あまり背も体格も大きいほうじゃないクラウドと、ワンピースの裾をひらひらさせた儚げな女性が、神羅製のどデカい兵器ふたつと戦っている。


ただ、試合の様子は私が予想していたのとは少し違った。

カッターもスイーパーも攻撃してはいるものの、クラウドたちが素早く避けて反撃する方が早い。
闘技場用にある程度改造してはあるらしいが、それより素早い彼らに、やはりその大きなボディ故の重い攻撃モーションが仇となっているようだ。


なるほど、対人武器であればサイズよりも素早さを優先させた方が効果的なのは間違いなさそう。



そこまで考えてはっとする。
いけない、データを見ている気になっていた。
でも、先輩方の言っていたとおり、勉強になる。
まだまだ改善の余地があるんだ、神羅の兵器も。


……というか、クラウドが強い。

攻撃の隙を的確に見極めて避けては、確実にその大きな剣で攻撃をボディに叩き込む。
女性の方も一歩後ろから援護するように攻撃と回復を使い分けて、そのチームプレイは見事と言う他なかった。

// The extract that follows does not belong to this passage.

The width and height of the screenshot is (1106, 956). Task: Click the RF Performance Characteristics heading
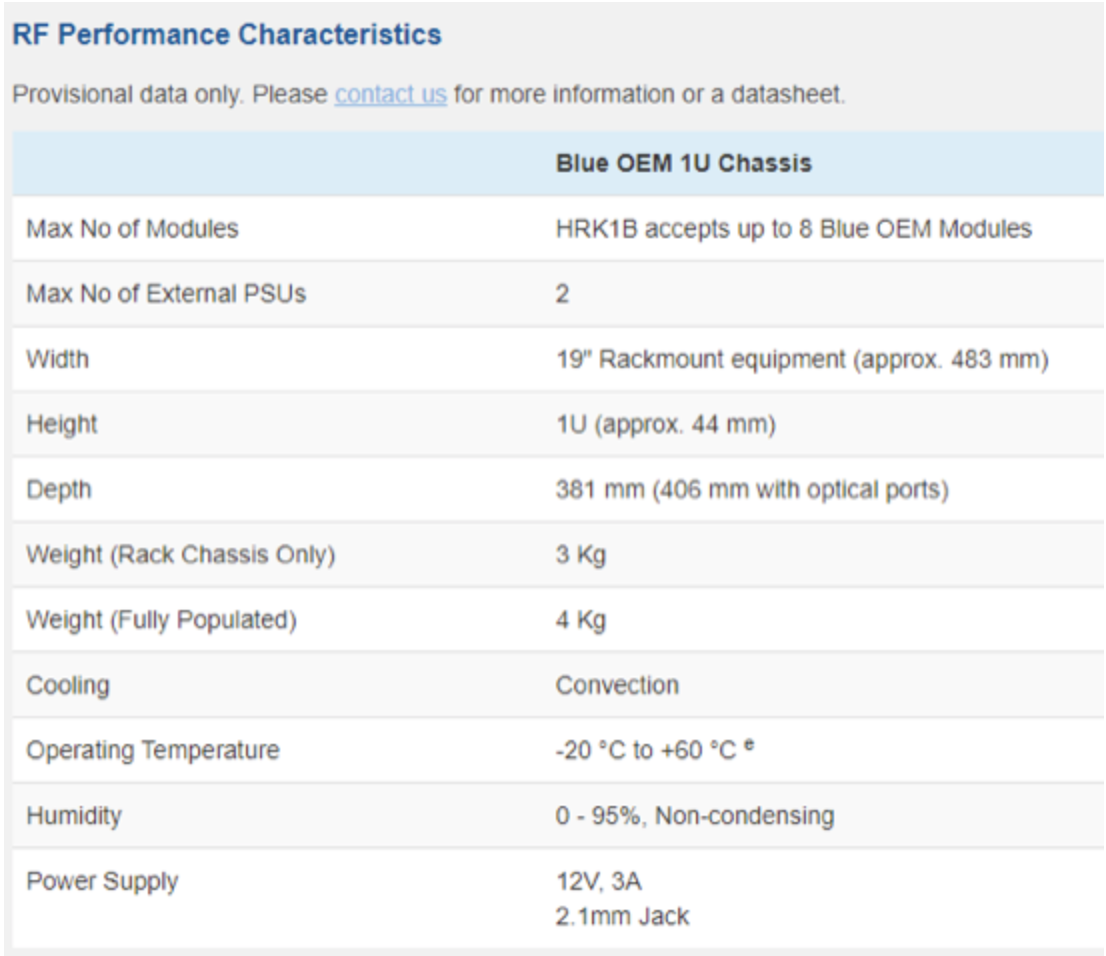[x=227, y=35]
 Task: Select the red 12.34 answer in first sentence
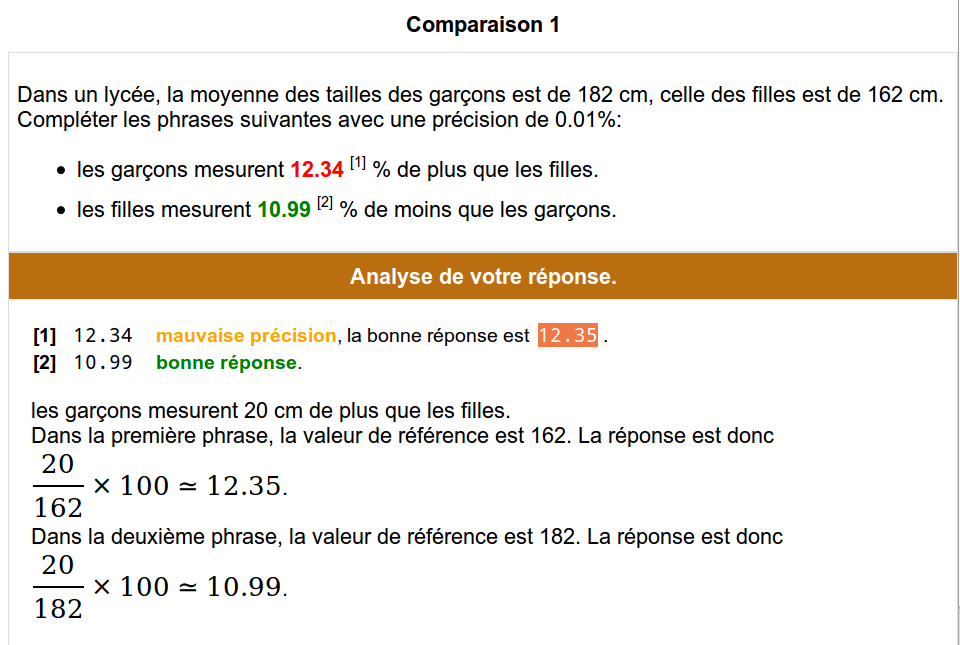point(317,170)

彼らの方が不利に違いないと思っていたのに、試合が終わる頃には、なんとなく機械たちの方に同情していた自分に気付く。
優勝回数5回が信じられないほど翻弄される機械達に対して、彼らの動きは洗練されて無駄がなく、美しかった。






ふと、クラウドが心配で傷ついて欲しくない自分と、あの兵器たちにどうすれば敵を殺させることができるか考えてる自分がいる事に気が付く。



……ぞくり。


背中をなにかが伝って、さーっと血の気が引いていった。



そうか。

兵器を作っているのか、私たちは。

そしてそれは、私たちの人を守る代わりに敵方の人を殺して帰ってくるのか。




その先は考えてはいけないと本能で感じて、私はとっさに首を振る。

心の中にかかった黒い色のもやは見えないふりをして、私はそれを振り払うように席から立ち上がった。


「クラウド!!おーーい!!」

ぶんぶん手を振る私。
それにクラウドが気付いたのがわかる。
手を振り返してくれる様子はない。
まあ、だろうな。クラウドらしいかもしれない。
ここからだと、表情は遠くてはっきりは見えないけど、きっと驚いた顔してるんだろうな。


とんとん、と私の肩を先輩が叩く。

「ナマエ、行っといで。」


優しい先輩の笑顔に、はい、と頷いて客席を飛び出した。
女性同士、きっと何かがバレてるのかもしれない。
あとで弄られるんだろうな、なんて笑って、私は階段を駆け下りた。